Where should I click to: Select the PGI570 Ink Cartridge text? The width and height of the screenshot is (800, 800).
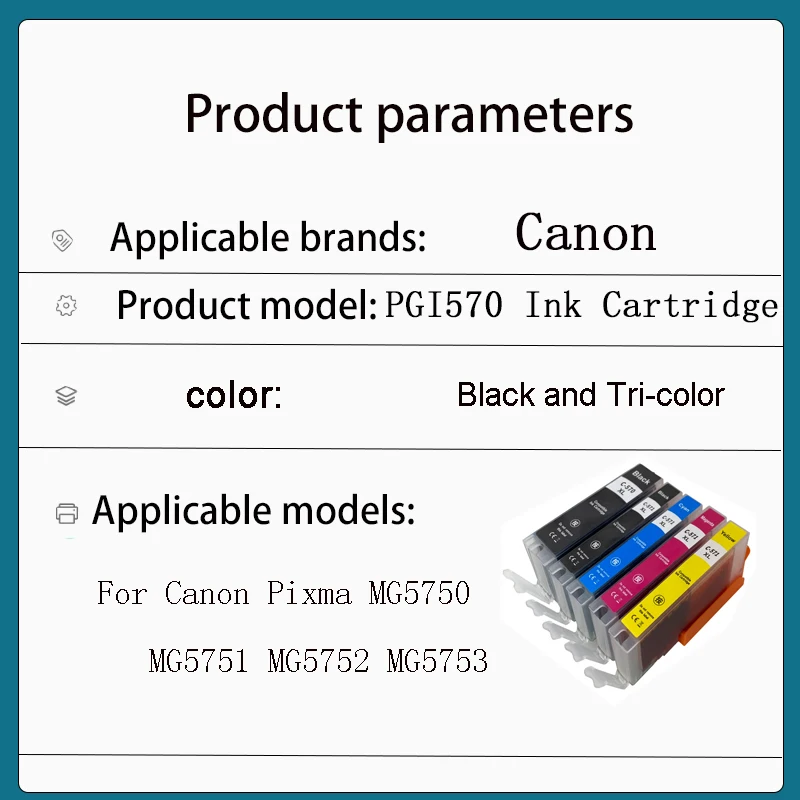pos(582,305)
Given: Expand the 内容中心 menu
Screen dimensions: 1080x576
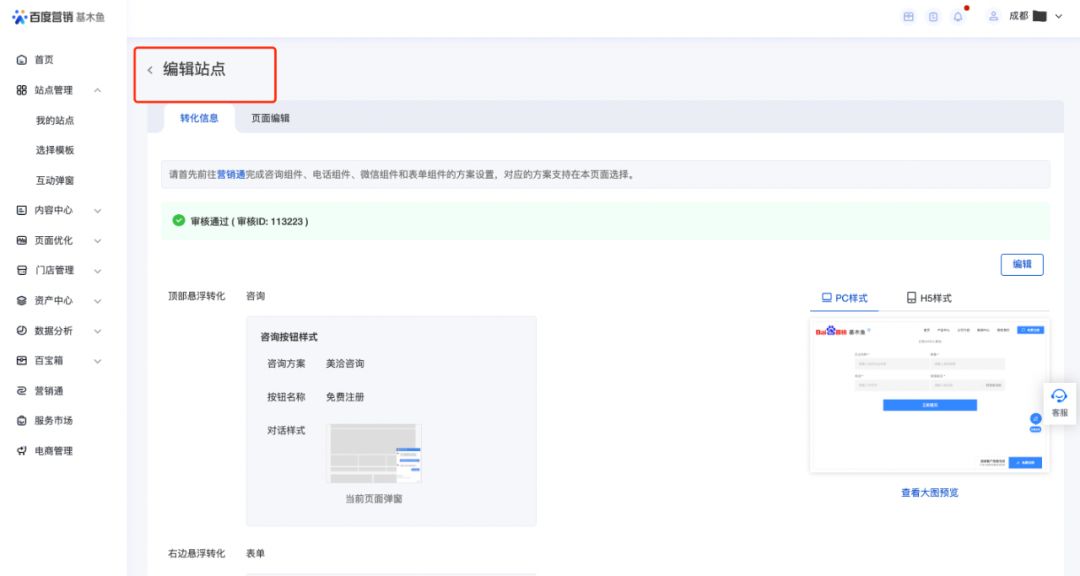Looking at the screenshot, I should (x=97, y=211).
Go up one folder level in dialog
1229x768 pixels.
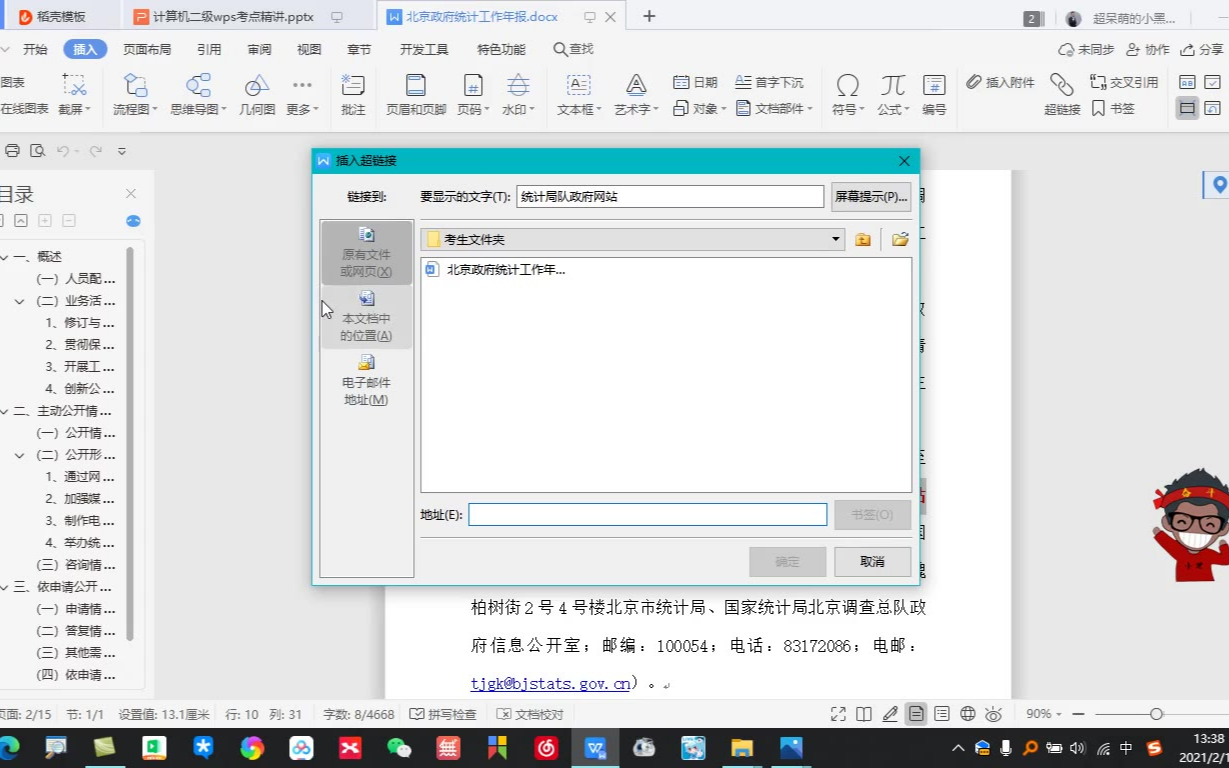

---

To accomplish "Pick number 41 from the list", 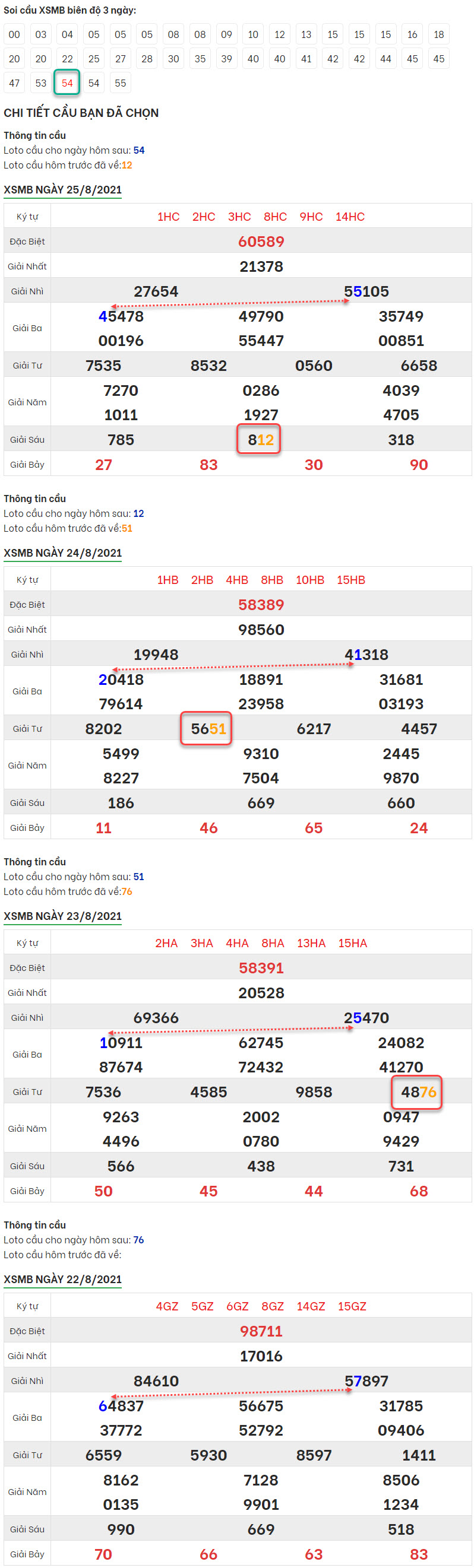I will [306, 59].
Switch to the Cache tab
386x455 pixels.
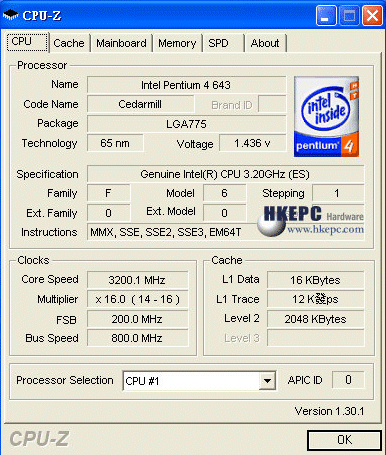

[Set task] Repeat the items word for word, starting with the line that contains "Where should I" and going on through the line that contains "1229x768 pixels.", leaving out the pictures.

[Complete response]
Where should I click to: Select the PGI570 Ink Cartridge text? The width and height of the screenshot is (800, 800).
pos(582,305)
Given: Expand the 内容中心 menu
Screen dimensions: 1080x576
Looking at the screenshot, I should (x=97, y=211).
Go up one folder level in dialog
1229x768 pixels.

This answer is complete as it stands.